When a server responds to an HTTP request, it sends back raw HTML — a string of tags and text. When a browser receives that string, it parses it into a live tree of objects called the DOM△ (Document Object Model). JavaScript can then modify that tree: adding nodes, removing them, rewriting text, injecting entire components.
What you see on screen may look nothing like the original HTML the server sent.
This distinction is why tools like curl or requests are useless for scraping modern web apps. They fetch the raw HTML — the string the server sent. If the content is injected by JavaScript after the page loads, that string is a mostly-empty shell.
Server HTML:<body>
<div id="root"></div>
<script src="/static/js/main.c8f2a1d.js"></script>
</body>
VoidCrawl gives you access to the live DOM, not the raw HTML. It controls a real Chrome instance that executes JavaScript, renders the page, and exposes the resulting DOM tree for you to query and interact with.

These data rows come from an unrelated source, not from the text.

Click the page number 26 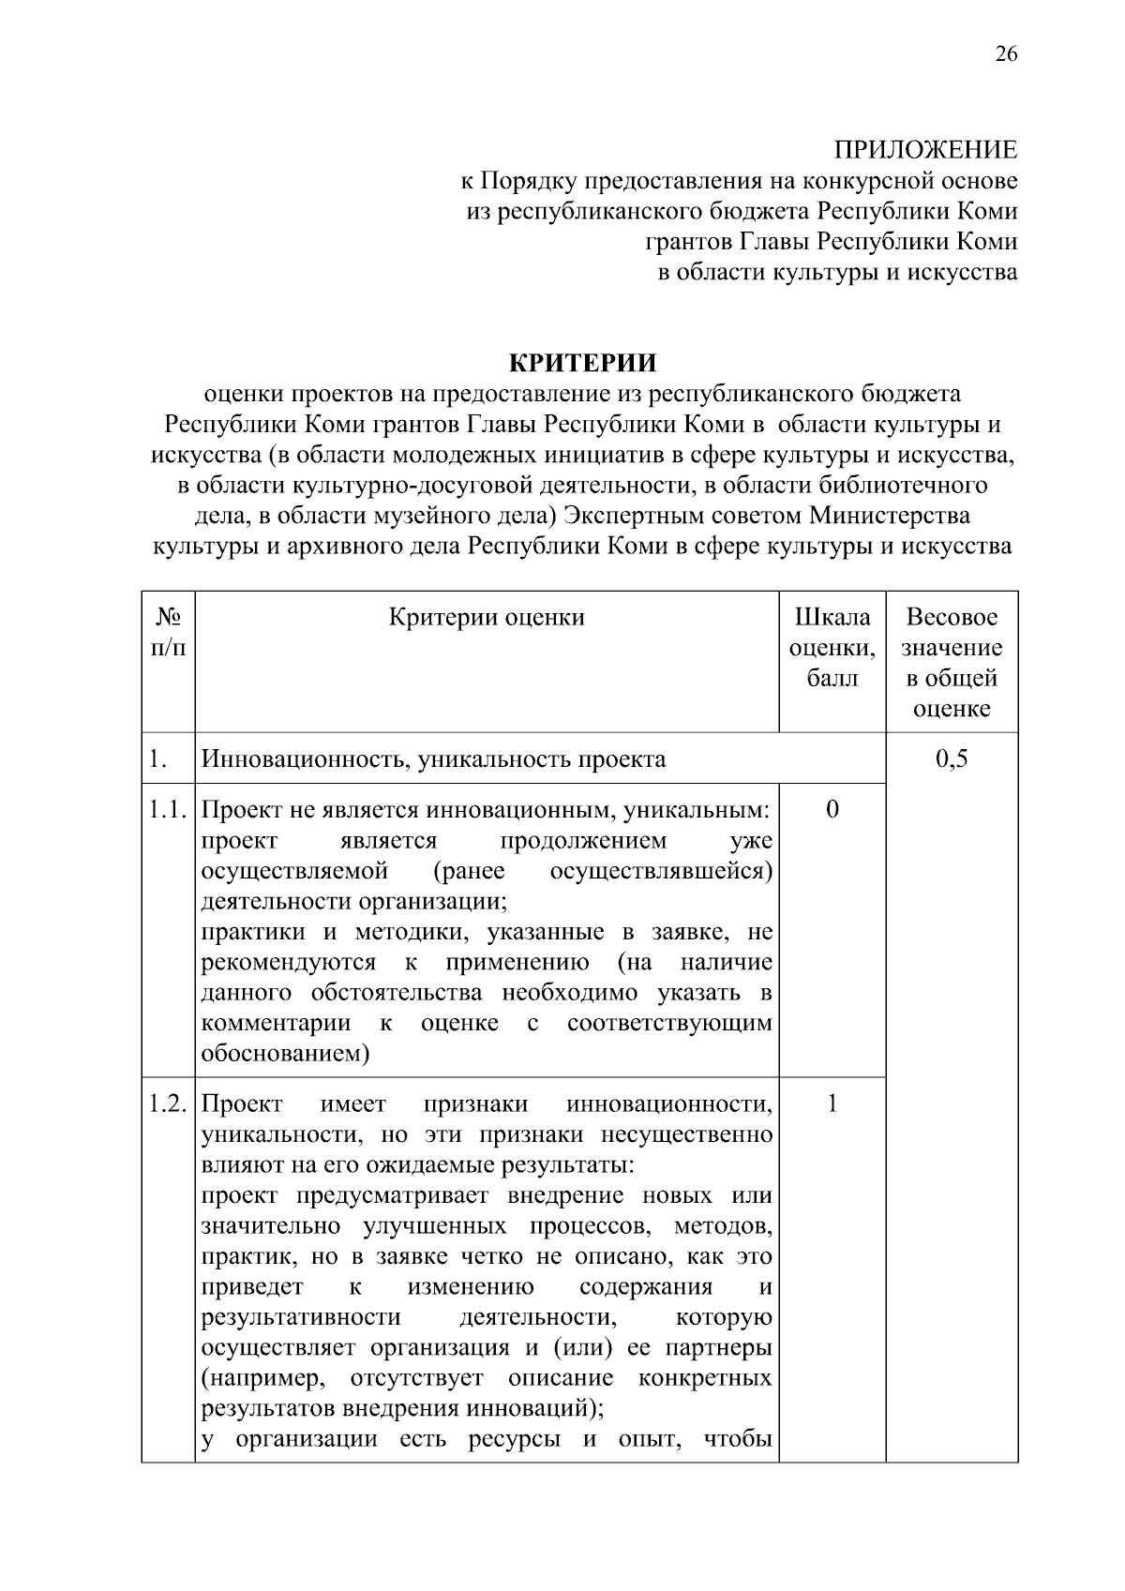(1005, 53)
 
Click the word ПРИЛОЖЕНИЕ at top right (925, 150)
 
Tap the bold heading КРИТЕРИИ (582, 363)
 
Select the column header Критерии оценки (487, 617)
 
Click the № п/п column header (168, 633)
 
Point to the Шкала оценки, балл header (832, 647)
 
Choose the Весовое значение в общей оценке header (952, 662)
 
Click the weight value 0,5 (952, 758)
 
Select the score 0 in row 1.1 (832, 809)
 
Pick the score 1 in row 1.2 (832, 1103)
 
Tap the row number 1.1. (168, 809)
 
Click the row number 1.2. (168, 1103)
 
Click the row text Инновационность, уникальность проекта (434, 758)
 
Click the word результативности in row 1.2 (301, 1318)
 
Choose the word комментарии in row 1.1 (276, 1023)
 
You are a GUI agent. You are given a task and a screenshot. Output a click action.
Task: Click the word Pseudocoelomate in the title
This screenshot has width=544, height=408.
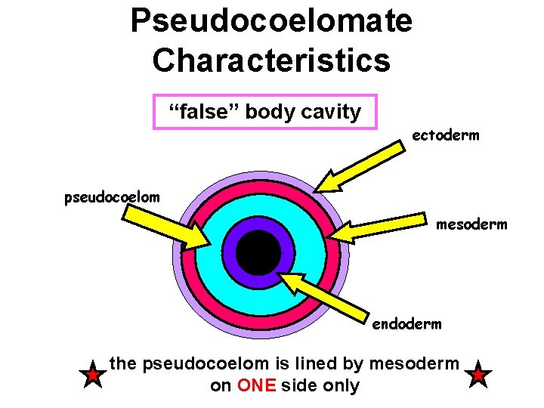click(x=271, y=20)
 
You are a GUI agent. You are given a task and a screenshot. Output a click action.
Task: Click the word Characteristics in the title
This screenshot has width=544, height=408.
click(x=271, y=60)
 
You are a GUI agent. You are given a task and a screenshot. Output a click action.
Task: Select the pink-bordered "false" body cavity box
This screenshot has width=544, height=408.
click(x=264, y=112)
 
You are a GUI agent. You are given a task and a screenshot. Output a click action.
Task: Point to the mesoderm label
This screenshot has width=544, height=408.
click(x=471, y=224)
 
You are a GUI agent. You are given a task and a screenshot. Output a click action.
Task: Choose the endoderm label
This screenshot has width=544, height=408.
click(x=406, y=324)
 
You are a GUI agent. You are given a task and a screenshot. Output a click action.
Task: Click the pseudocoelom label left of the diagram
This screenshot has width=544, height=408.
click(x=112, y=198)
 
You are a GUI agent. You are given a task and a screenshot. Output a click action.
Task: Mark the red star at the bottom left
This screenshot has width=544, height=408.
click(x=92, y=375)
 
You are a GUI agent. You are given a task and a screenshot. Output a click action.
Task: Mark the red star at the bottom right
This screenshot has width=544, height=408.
click(x=480, y=375)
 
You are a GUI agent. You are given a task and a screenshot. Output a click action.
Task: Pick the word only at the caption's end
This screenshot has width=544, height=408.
click(x=341, y=386)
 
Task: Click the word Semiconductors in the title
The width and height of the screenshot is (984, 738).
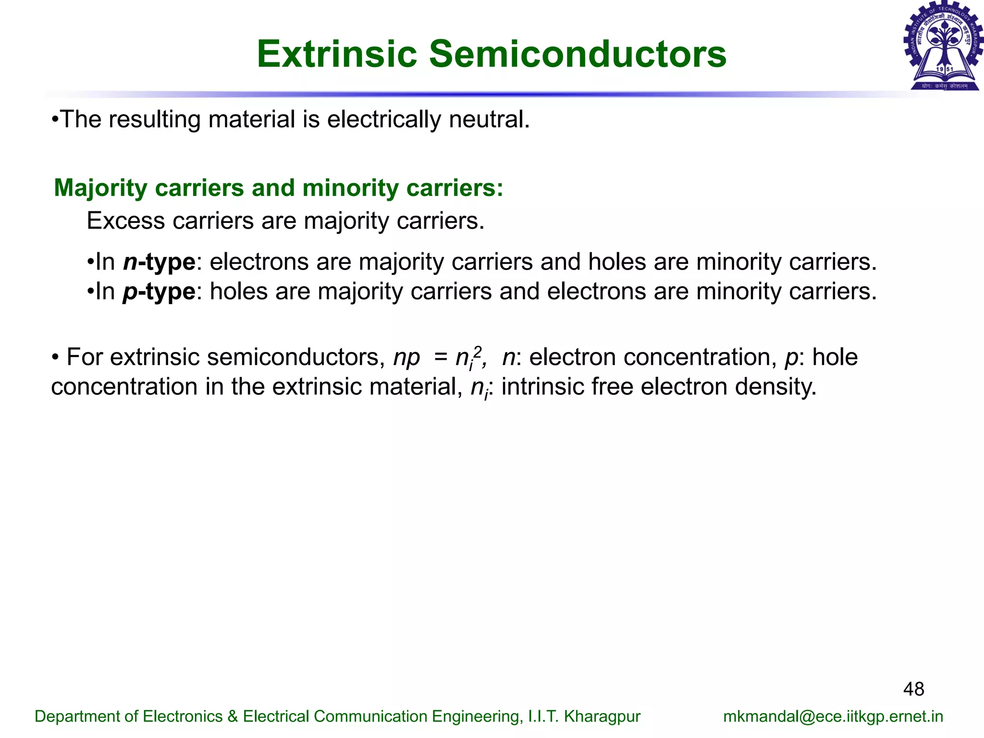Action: coord(578,54)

Why You Need a Real Browser
Static HTML fetching (requests, httpx, curl) works when the content is in the server response. But modern websites increasingly rely on:
Client-side rendering — React, Vue, Svelte, and Solid apps that build the page in JavaScript
Lazy loading — content that loads as you scroll or interact
Authentication flows — login forms, OAuth redirects, session cookies
Anti-bot protections — WAFs that check for real browser behavior before serving content
Shadow DOM — encapsulated components that aren’t visible in the outer HTML
For all of these, you need a real browser that executes JavaScript, manages cookies, and renders the page. VoidCrawl provides that browser.
The Tool Landscape
VoidCrawl isn’t the only browser automation tool. Here’s how it fits in:
Playwright and Selenium are excellent general-purpose tools. But for high-volume scraping where you need to keep browsers alive, reuse tabs, and minimize overhead:
Playwright launches a new browser context per session. There’s no built-in tab pooling or long-lived daemon mode.

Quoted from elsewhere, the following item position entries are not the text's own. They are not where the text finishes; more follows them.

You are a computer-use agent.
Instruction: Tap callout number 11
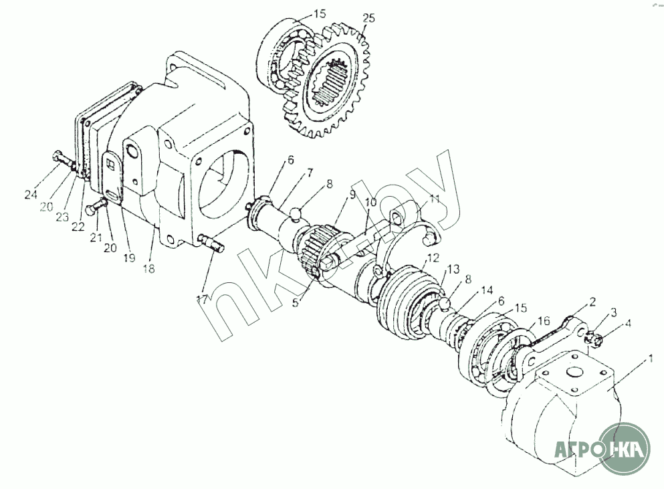pos(435,199)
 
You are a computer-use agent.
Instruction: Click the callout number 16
pos(545,320)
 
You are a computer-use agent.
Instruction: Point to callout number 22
pos(78,226)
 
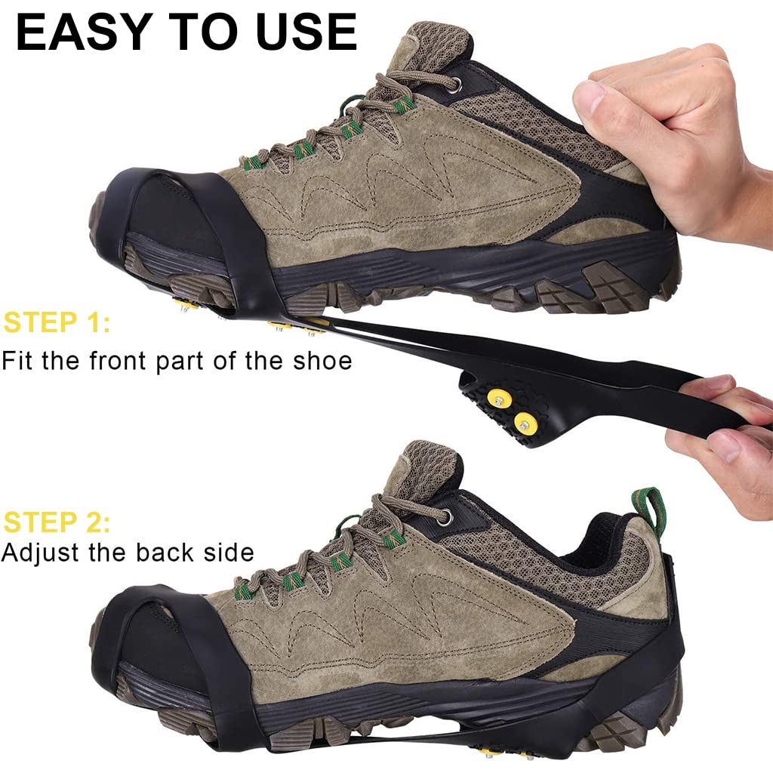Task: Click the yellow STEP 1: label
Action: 57,322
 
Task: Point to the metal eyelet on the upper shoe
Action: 452,84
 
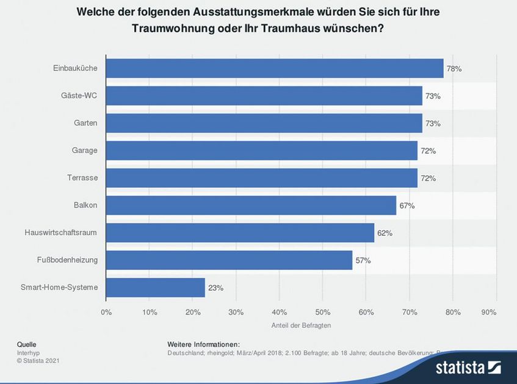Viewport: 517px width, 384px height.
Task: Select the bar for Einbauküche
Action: (x=275, y=68)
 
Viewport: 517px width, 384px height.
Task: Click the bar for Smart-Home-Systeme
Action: (x=155, y=287)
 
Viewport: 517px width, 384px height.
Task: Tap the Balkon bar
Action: (x=251, y=205)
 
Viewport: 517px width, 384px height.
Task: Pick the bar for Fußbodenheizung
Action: (x=229, y=260)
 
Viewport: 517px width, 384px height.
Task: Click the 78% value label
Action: (x=454, y=69)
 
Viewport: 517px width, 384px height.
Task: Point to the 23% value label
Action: (x=215, y=288)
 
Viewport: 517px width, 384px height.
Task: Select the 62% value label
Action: (x=385, y=233)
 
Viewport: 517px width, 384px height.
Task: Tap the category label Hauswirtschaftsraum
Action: (x=61, y=233)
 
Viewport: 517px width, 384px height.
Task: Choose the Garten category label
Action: (x=86, y=123)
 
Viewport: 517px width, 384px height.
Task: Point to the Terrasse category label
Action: (x=83, y=178)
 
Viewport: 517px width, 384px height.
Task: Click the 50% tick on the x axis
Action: (x=322, y=312)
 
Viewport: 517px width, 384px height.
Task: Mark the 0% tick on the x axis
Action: (x=106, y=312)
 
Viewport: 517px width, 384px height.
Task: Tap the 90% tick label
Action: (x=489, y=312)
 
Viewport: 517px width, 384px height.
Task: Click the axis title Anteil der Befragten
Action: (x=301, y=325)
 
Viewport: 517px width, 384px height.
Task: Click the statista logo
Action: (x=468, y=367)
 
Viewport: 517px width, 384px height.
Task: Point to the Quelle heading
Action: (x=27, y=344)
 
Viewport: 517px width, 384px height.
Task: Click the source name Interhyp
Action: (x=29, y=352)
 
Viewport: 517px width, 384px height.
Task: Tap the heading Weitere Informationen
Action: (x=203, y=344)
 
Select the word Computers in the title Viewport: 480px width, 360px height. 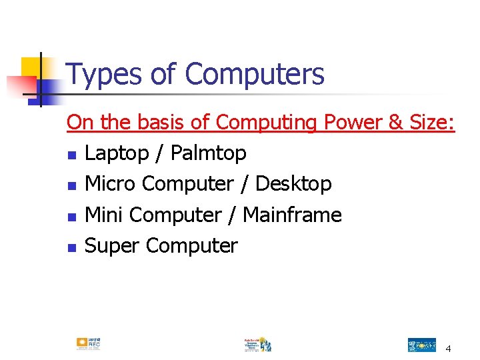(x=255, y=75)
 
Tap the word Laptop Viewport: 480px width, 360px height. (x=116, y=153)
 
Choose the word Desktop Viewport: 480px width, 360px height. (x=293, y=183)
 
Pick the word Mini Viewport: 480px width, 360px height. (x=105, y=215)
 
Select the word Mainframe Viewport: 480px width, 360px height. (x=292, y=215)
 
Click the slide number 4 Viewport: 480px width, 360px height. (x=448, y=349)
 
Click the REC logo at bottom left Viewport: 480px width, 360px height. (x=88, y=343)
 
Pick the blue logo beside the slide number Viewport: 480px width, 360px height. (x=421, y=345)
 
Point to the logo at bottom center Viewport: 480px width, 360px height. (x=257, y=344)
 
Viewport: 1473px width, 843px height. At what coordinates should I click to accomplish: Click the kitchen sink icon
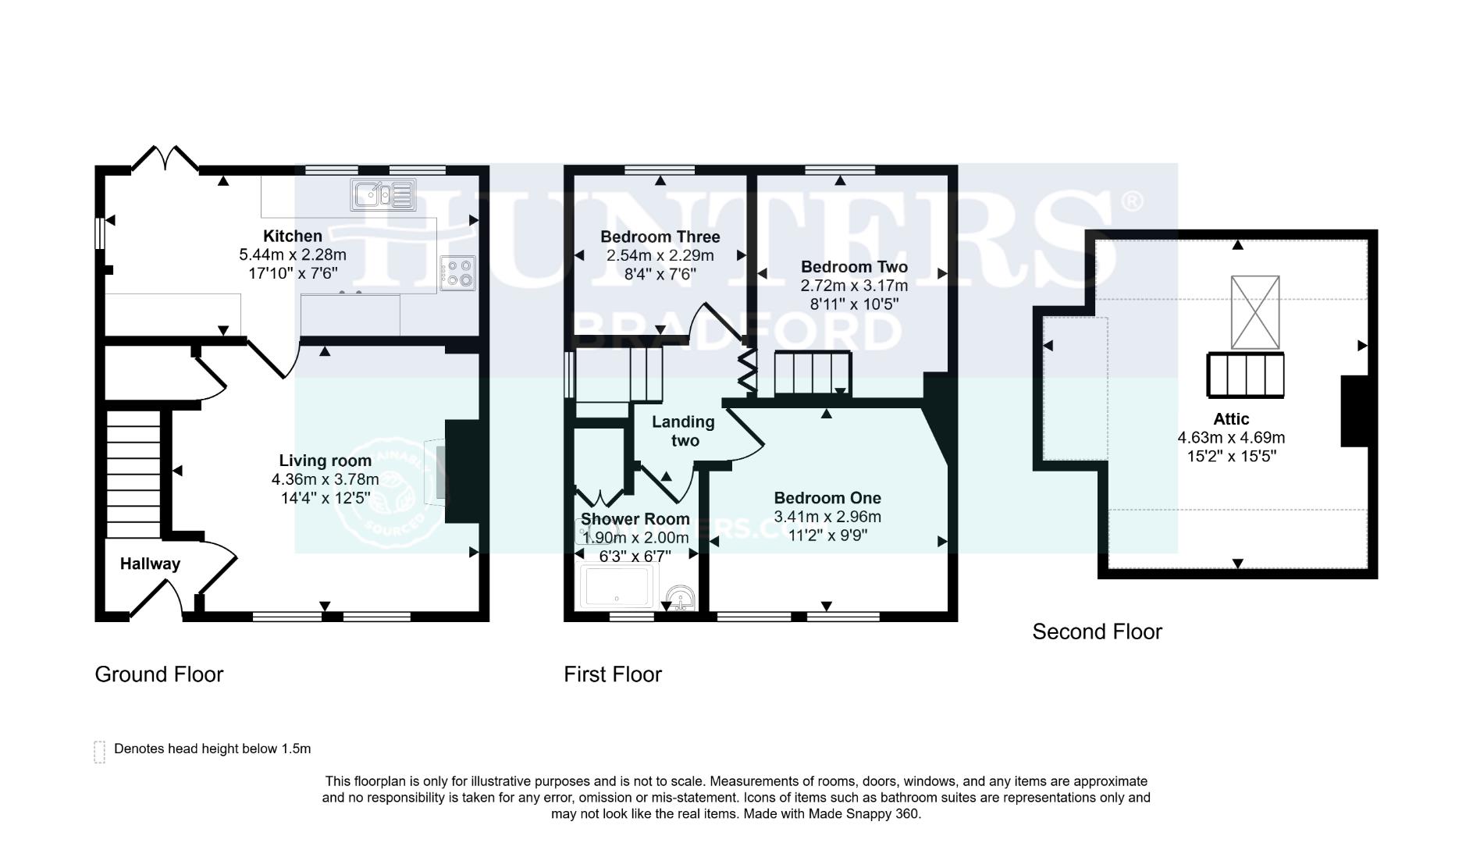click(x=382, y=194)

Selenium uses the WebDriver protocol, which has higher overhead than CDP and doesn’t support tab-level recycling.
zendriver/nodriver are async and stealth-focused (VoidCrawl’s stealth approach is inspired by them), but are pure Python with no compiled core. Also they have copy-left licenses.

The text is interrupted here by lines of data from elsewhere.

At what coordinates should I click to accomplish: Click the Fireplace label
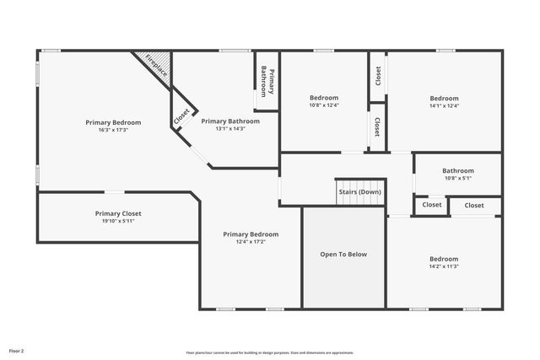pos(157,67)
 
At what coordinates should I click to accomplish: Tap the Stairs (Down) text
pos(359,191)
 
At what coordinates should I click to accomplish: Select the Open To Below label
pos(343,254)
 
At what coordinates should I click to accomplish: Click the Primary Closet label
pos(118,213)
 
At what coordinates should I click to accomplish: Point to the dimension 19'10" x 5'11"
pos(118,222)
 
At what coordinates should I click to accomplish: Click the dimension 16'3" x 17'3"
pos(113,131)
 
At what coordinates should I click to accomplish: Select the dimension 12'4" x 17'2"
pos(251,242)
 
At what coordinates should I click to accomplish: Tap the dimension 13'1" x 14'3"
pos(230,129)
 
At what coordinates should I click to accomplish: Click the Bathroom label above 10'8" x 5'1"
pos(458,170)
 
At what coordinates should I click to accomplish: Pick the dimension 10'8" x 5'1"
pos(458,178)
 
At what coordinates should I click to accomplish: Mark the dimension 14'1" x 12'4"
pos(444,105)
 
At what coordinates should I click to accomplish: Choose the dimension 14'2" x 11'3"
pos(444,266)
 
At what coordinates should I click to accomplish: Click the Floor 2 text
pos(17,349)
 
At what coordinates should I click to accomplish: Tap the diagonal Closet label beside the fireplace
pos(181,117)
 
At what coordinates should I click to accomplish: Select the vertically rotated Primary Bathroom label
pos(267,82)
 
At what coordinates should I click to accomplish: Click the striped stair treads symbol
pos(360,183)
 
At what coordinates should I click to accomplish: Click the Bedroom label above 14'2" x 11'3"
pos(444,259)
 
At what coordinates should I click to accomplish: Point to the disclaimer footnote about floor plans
pos(270,352)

VoidCrawl’s Rust core handles CDP I/O on a Tokio runtime. The BrowserPool keeps Chrome alive as a daemon and recycles tabs via a semaphore-bounded queue. The result: near-instant tab acquisition after warmup, with the stealth properties of zendriver.
When to use what
Just need to render a page once? Playwright is simpler to set up.
Need long-running concurrent scraping with tab reuse? VoidCrawl’s pool is purpose-built for this.
Need to bypass WAFs? VoidCrawl’s stealth mode handles most cases. See Stealth Mode.
Need cross-browser support (Firefox, Safari)? Use Playwright or Selenium. VoidCrawl is Chrome-only.
Page Source vs. Inspect
A quick way to check whether a site needs browser automation:
View Source (Ctrl+U / Cmd+U) shows the raw HTML the server sent. If the content you want is here, static fetching works.
Inspect (Ctrl+Shift+I / Cmd+Shift+I) shows the live DOM after JavaScript has run. If the content only appears here, you need a browser.
VoidCrawl’s tab.content() returns the live DOM — equivalent to what Inspect shows, not View Source.
FAQs
Can VoidCrawl handle single-page apps (SPAs)?
Yes. VoidCrawl runs a real Chrome instance that executes JavaScript and builds the full DOM. SPAs render normally. Use wait_for_stable_dom() to ensure the page has finished rendering before extracting content.
What about shadow DOM components?
VoidCrawl’s stealth layer forces all attachShadow calls to use mode: 'open', making shadow DOM content accessible to automation. This also enables interaction with WAF challenges like Cloudflare Turnstile.
Do I need VoidCrawl if I’m already using Yosoi?
Yosoi fetches raw HTML by default. For sites that require JavaScript rendering (L2+ difficulty), you can use VoidCrawl to render the page and pass the DOM to Yosoi. A native integration is planned.